Still, the transition from research to clinical practice presents challenges. Clinicians may be cautious about adopting AI-driven tools without clear guidelines on how to interpret risk scores. Parents, too, may have questions about what a “high-risk” designation means, especially since it does not equate to a diagnosis. Additionally, while the model’s performance is consistent across demographics, its training data comes from a single health system, which may limit its generalizability to other populations.
Engelhard acknowledges these hurdles but remains optimistic. The goal, he says, is not to replace clinical judgment but to provide clinicians with an additional perspective—one that can identify patterns they might miss during a brief office visit.

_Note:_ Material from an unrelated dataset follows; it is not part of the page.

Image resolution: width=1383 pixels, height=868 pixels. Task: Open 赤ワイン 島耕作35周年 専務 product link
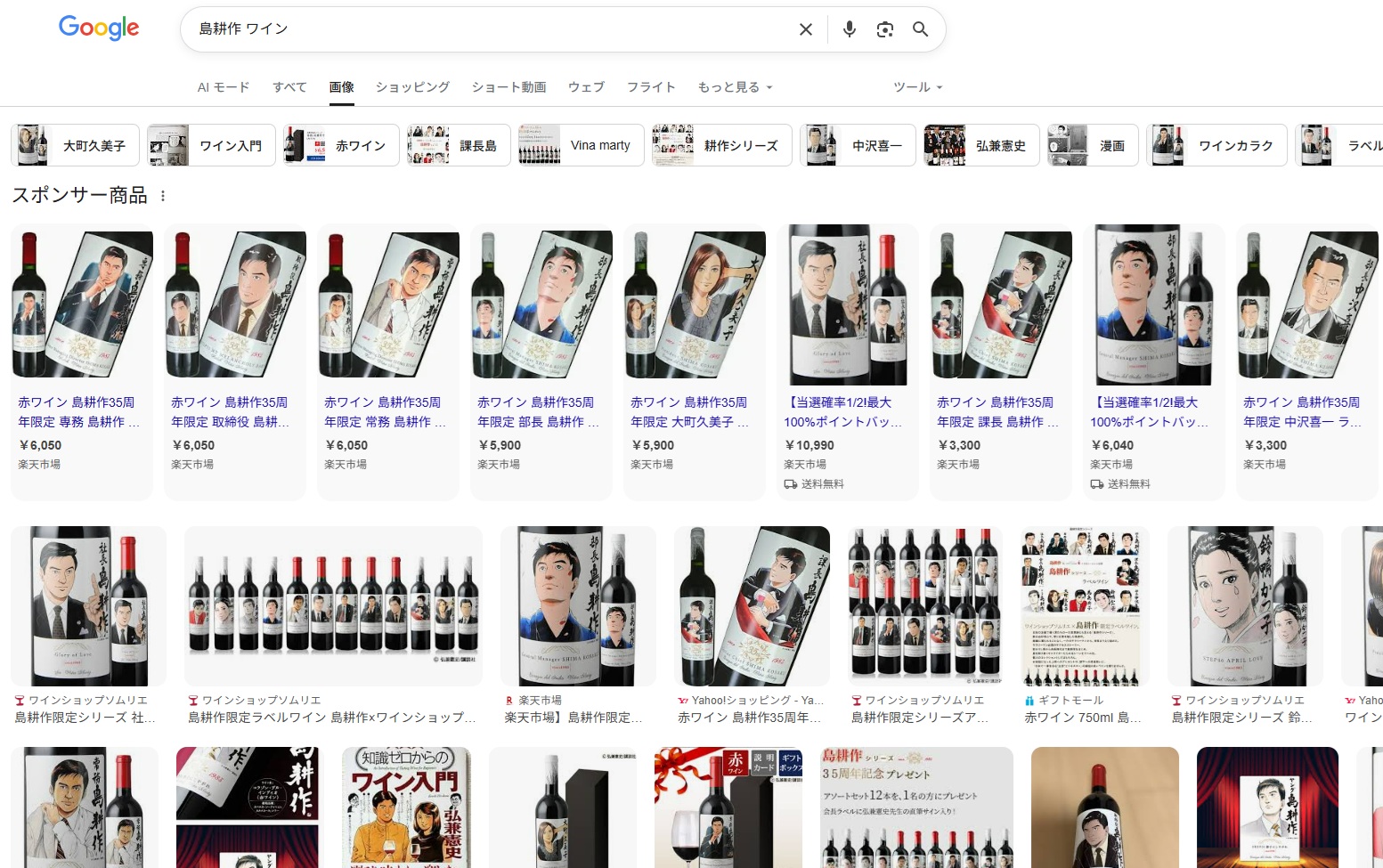(x=80, y=411)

What Comes Next: From Research to the Exam Room
The Duke study represents an early step in exploring how AI can support ADHD risk assessment, rather than a ready-to-deploy clinical tool. Before such models can become standard practice, several key steps must be taken. Regulatory approval, likely through the FDA, would be necessary to ensure the tool’s safety and effectiveness. Health systems would need to integrate the model into their EHR platforms in a way that complements existing workflows. Clinicians would also require training to interpret risk scores and communicate them effectively to families.
Perhaps the most significant question is how pediatricians will use this information in practice. Will a high-risk score lead to earlier referrals to specialists, or could it contribute to overdiagnosis? Will insurers cover interventions based on AI predictions, or will families face new barriers to care? These questions remain unanswered, but the Duke team is already planning follow-up studies to address them.
For now, the research offers a glimpse into the potential of AI in pediatric care—not as a replacement for clinical expertise, but as a tool to enhance early detection. The stakes are high: every year a child spends without appropriate support is a year in which challenges may grow more difficult to address. As Hill explains, the aim is not to predict the future but to ensure that children who may need help are identified and connected with resources as early as possible.